Is this resumption of ties part of a more global approach for Israel to normalize relations with several neighboring countries? ,
It’s undeniable, it’s the same dynamic. Except that it is not an Arab country linked to the Abrahamic agreement and that the dispute on the Palestinian question – and in particular on Gaza – has remained with Ankara since the “Mavi Marmara” affair in 2010 Restoring relations with Turkey broadens the spectrum of normalization for Israel. Especially since it is about the Iranian question and we have seen the importance that close ties with Ankara can provide to the many Israeli tourists visiting Turkey.
This makes it possible to distance Turkey from Iran, with two stakeholders, Russia, in the Astana format (set of tripartite meetings between different actors in the war in Syria, editor’s note). Ankara has its own agenda and Israel, for its part, is fundamentally concerned about the Iranian presence in Syria. On this issue, the Jewish state may be interested in moving closer to Turkey to further distance it from Tehran – especially since Iran has recently disrupted Ankara, which wants military intervention against the Kurds in northern Iran. Syria. has been.
What are the common interests of the two countries regarding potential energy cooperation? ,
The issue of gas in the Mediterranean has been a major contentious issue since the agreement that Turkey signed with Libya on November 27, 2019, on maritime delimitation granting it access to the drilling fields claimed by Greece and/or Cyprus. supported by Israel.
However, since January 2022, Israel and Turkey have declared themselves ready to cooperate on a gas pipeline project aimed at connecting Israeli fields in the eastern Mediterranean to Turkey, to transport this gas windfall to Europe. in which there is more than ever. Necessary since the disruption of the Russian gas supply.

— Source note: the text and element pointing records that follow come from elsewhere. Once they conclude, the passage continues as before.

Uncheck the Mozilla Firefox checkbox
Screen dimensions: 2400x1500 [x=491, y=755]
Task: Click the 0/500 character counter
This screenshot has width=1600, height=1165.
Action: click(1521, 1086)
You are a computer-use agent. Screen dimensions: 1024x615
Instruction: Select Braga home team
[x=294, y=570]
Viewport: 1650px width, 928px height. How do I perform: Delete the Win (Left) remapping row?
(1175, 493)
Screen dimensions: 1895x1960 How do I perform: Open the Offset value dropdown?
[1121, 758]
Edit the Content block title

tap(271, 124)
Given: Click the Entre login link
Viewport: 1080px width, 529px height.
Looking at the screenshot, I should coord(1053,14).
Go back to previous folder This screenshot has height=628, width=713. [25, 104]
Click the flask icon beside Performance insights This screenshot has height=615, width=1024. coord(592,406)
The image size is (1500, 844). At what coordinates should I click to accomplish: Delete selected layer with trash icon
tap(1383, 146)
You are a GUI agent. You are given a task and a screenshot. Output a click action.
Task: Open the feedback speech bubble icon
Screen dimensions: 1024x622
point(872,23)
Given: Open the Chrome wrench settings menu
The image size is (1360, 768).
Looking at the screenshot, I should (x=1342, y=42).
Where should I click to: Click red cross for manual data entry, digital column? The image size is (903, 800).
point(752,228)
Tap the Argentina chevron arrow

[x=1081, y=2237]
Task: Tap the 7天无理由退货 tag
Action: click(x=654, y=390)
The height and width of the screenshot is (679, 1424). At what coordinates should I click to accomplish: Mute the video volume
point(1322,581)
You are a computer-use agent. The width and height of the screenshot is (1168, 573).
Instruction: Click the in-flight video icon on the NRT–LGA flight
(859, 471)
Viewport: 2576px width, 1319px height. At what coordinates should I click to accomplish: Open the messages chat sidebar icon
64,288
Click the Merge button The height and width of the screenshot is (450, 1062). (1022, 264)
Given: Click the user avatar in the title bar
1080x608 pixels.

In this restoration of Israeli-Turkish relations, it is also believed that there is potential for cooperative development.
Finally, what about the persistent differences of opinion on the Palestinian question? ,
Turkish Foreign Minister Mevlut Cavusoglu cannot deny the ambition Ankara has shown over the years to support the Palestinian cause. He clearly reiterated this on Wednesday, assuring that Turkey “will not abandon the Palestinian cause” and will continue to “protect the rights of the Palestinians, of Jerusalem and of Gaza”.
The Turkish-Qatari axis will therefore remain important in relation to the Palestinian question, and it is a point of friction which will remain with Israel. But that will not be enough to jeopardize the resumption of diplomatic relations. In the future, Ankara will probably express its disapproval or even its condemnation of Israel’s policy towards Gaza, as it is an integral part of Turkey’s traditional position.
But there is a general dynamism on the part of Ankara which obliges it to revise its external ambitions downwards, these geopolitical ambitions having to be financed. which is not today. And as Turkey plunges into a severe economic crisis, it has become a domestic political issue for President Erdogan for the first time.